L’ascension jusqu’au quatrième lui parut interminable. Au bout de la coursive baillait la porte ouverte de leur logement. Elle inspira pour lutter contre la raideur qui se propageait à ses muscles ; l’air qu’elle maintenait à toute force pour éviter de s’effondrer lui échappa en un hoquet horrifié lorsqu’elle put voir par-delà le seuil de l’appartement.

Assise à même le sol, Yue ramassait les bris éparpillés de son carrousel.

Io Ruh s’était imaginé un axe tordu, une pièce égratignée ou une patte d’équidé cassé… La réalité était plus grave que tout, plus triste tout.

Les dernières forces de l’esclave l’abonnèrent. Elle dut s’agenouiller pour ne pas défaillir.

— Je suis… infiniment désolée, Mestresse.

Yue ne leva pas les yeux, concentrée sur son travail de recomposition, rendant une par une leurs pattes et autres appendices aux six petits chevaux de bois du manège détruit.

— Puis-je aider ma mestresse à…

— Non. Si tu voulais aider, il fallait l’empêcher de toucher à mes affaires.

Le ton sentencieux de Yue rencogna douloureusement les mots de Io Ruh au fond de sa gorge. L’esclave dut se faire violence pour reprendre la parole.
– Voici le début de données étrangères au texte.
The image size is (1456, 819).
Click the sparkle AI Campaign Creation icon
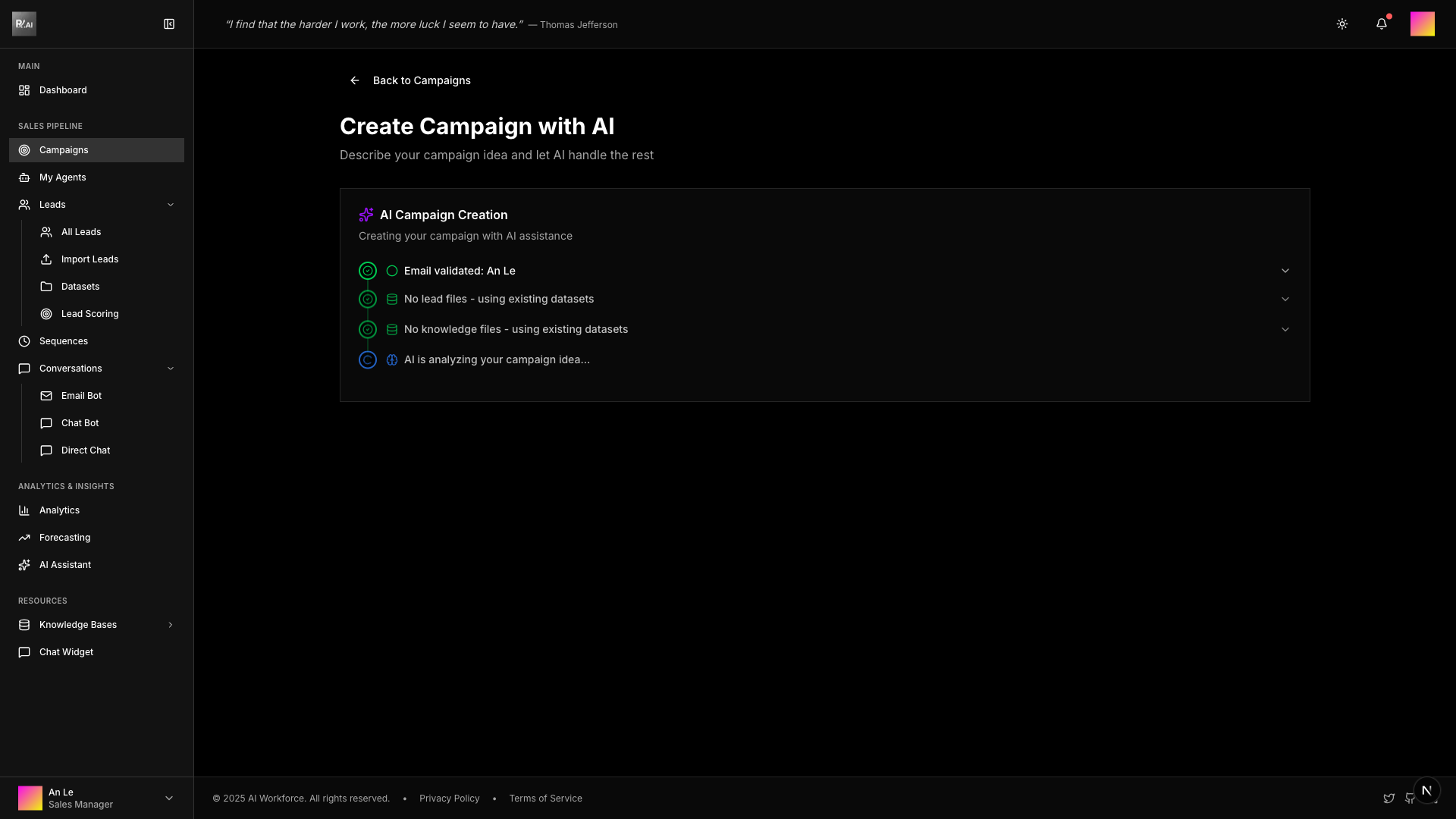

— Ma négligence est inexcusable, s’inclina-t-elle. Je n’ai pas su faire respecter les règles de ma mestresse. À cause de moi, son jouet préféré est inutilisable. Pour autant, je supplie ma mestresse de croire que j’ai essayé de…
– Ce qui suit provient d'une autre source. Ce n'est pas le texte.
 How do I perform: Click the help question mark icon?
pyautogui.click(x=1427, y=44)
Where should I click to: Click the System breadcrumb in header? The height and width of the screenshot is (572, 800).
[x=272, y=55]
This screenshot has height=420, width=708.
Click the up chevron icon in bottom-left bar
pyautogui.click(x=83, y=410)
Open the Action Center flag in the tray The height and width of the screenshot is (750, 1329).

— Tu crois que ça suffit d’essayer ? l’interrompit une seconde fois Yue.

Sa voix s’était chargée de sanglots réprimés, ses poings à en faire saillir les veines, son regard toujours fuyant…

— Va t’agenouiller devant la porte. Je veux pas être dérangée avant d’avoir fini.

Io Ruh douta de sa capacité à se lever en assimilant cet ordre. Acquiescer lui paraissait plus qu’hors de portée. La force d’obéir lui vint d’elle ne sut où. Elle regagna la coursive en silence, ferma soigneusement la porte sur son passage, puis ploya prit la position exigée, juste assez loin des battants pour ne pas entraver l’ouverture lorsqu’éventuellement, sa mestresse sortirait.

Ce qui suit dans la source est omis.